**QUOTED PASSAGE**
A feature by Dr Sean Davies.
It is well known that the title prince of Wales is the birth-right of the king of England’s eldest son. It is also reasonably well known that English monarchs have seen this office as being within their prerogative to bestow since 1282. In that year, Edward I engineered the death of Llywelyn ap Gruffudd, the last native ruler to be recognised as prince of Wales by the English crown.
What is less well known is how and why Wales found itself as a principality rather than a kingdom.
The key date to consider is 1063, and the key man is Gruffudd ap Llywelyn, the last king of Wales and a ruler who came closer than any other to becoming the figure for Wales that Alfred is to the English, Charlemagne is to the French and Kenneth MacAlpin is to the Scots.
Post-Roman Wales had developed along lines that are comparable to the rest of post-Roman western Europe. The area had become territorially defined during the Roman era, the flexible groupings of kin lands that had developed in prehistoric times coalescing under the empire’s administration then emerging as kingdoms after the legions’ withdrawal. The leaders of those petty kingdoms vied with the early Anglo-Saxon warlords for land and power, but the realistic ambitions of ‘Welsh’ rulers for pan-British domination were brought to an end in the seventh century. With horizons narrowed, four major kingdoms emerged as the dominant entities within Wales: Powys, Gwynedd, Dyfed/Deheubarth and Glamorgan. Below these over-kingdoms there remained a large number of smaller entities, whose rulers clung to royal nomenclature with varying degrees of success.
There were many obstacles – both internal and external – to the formation of a single kingdom of Wales. But a distinct Welsh identity emerged at this time, reflected in language, law, religion, culture and mythology. A series of successful kings emerged who were able to project their power over large parts of the country as a whole, men such as Anarawd ap Rhodri Mawr, Hywel Dda, Maredudd ab Owain and Llywelyn ap Seisyll. The native chronicle labelled such men with the grandiloquent term ‘King of the Britons’.
Gruffudd, though, took things to an entirely new level. He united all the territories that comprise modern Wales, conquered land across the border that had been in English hands for centuries, forged alliances with key Anglo-Saxon dynasties and turned the Viking threat to his realm into a powerful weapon in his hands. In 1055, Gruffudd led a great army and fleet against the English border, crushing its defenders, burning Hereford and forcing Edward the Confessor to recognise his status as an under-king within the British Isles, leaving Wales as a united and independent state for the only time in its long history. Having emerged as a war leader, Gruffudd would also prove to be more, a patron of the arts and the church. He had the trappings of a king, including impressive wealth, courts throughout the country, professional ministers, a powerful household and a strong naval presence. At the height of his powers he was described by a native source in imperial terms as ‘King Gruffudd, sole and pre-eminent ruler of the British’.
His power did not sit well with many of the conquered localities of Wales, though, lands formerly ruled by men who still considered themselves kings. Such leaders found a formidable Anglo-Saxon ally in Harold Godwinesson, and their bloody campaign against Gruffudd ended with the king being betrayed and beheaded by his own countrymen. The leaders who had turned against Gruffudd agreed a humiliating submission of Wales to King Edward and Earl Harold. Then things got worse.

**WHAT TO DO**
1. Sum up the feature on Welsh kingship in two sentences.
2. Please restate word for word the part of the feature on Welsh kingship that opens with the words containing "What is less" and closes with "to the Scots.".
The entries after this feature on Welsh kingship can be left aside.

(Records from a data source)
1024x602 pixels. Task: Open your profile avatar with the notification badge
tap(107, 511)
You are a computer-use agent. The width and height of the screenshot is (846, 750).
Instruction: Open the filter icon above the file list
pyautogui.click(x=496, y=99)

---

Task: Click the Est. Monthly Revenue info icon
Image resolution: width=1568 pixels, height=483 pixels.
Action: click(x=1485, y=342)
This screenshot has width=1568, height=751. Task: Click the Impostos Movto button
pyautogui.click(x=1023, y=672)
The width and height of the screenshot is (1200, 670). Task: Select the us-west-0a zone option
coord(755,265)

**RESULTS FOR THE EXERCISE**
1. The feature asks why Wales ended up a principality rather than a kingdom and points to Gruffudd ap Llywelyn, the last king of Wales, who united all the territories of modern Wales and in 1055 forced Edward the Confessor to recognize him as an under-king. Welsh leaders who resented his power allied with Harold Godwinesson, Gruffudd was betrayed and beheaded by his own countrymen, and those leaders agreed to a humiliating submission of Wales to King Edward and Earl Harold.

2.
What is less well known is how and why Wales found itself as a principality rather than a kingdom.
The key date to consider is 1063, and the key man is Gruffudd ap Llywelyn, the last king of Wales and a ruler who came closer than any other to becoming the figure for Wales that Alfred is to the English, Charlemagne is to the French and Kenneth MacAlpin is to the Scots.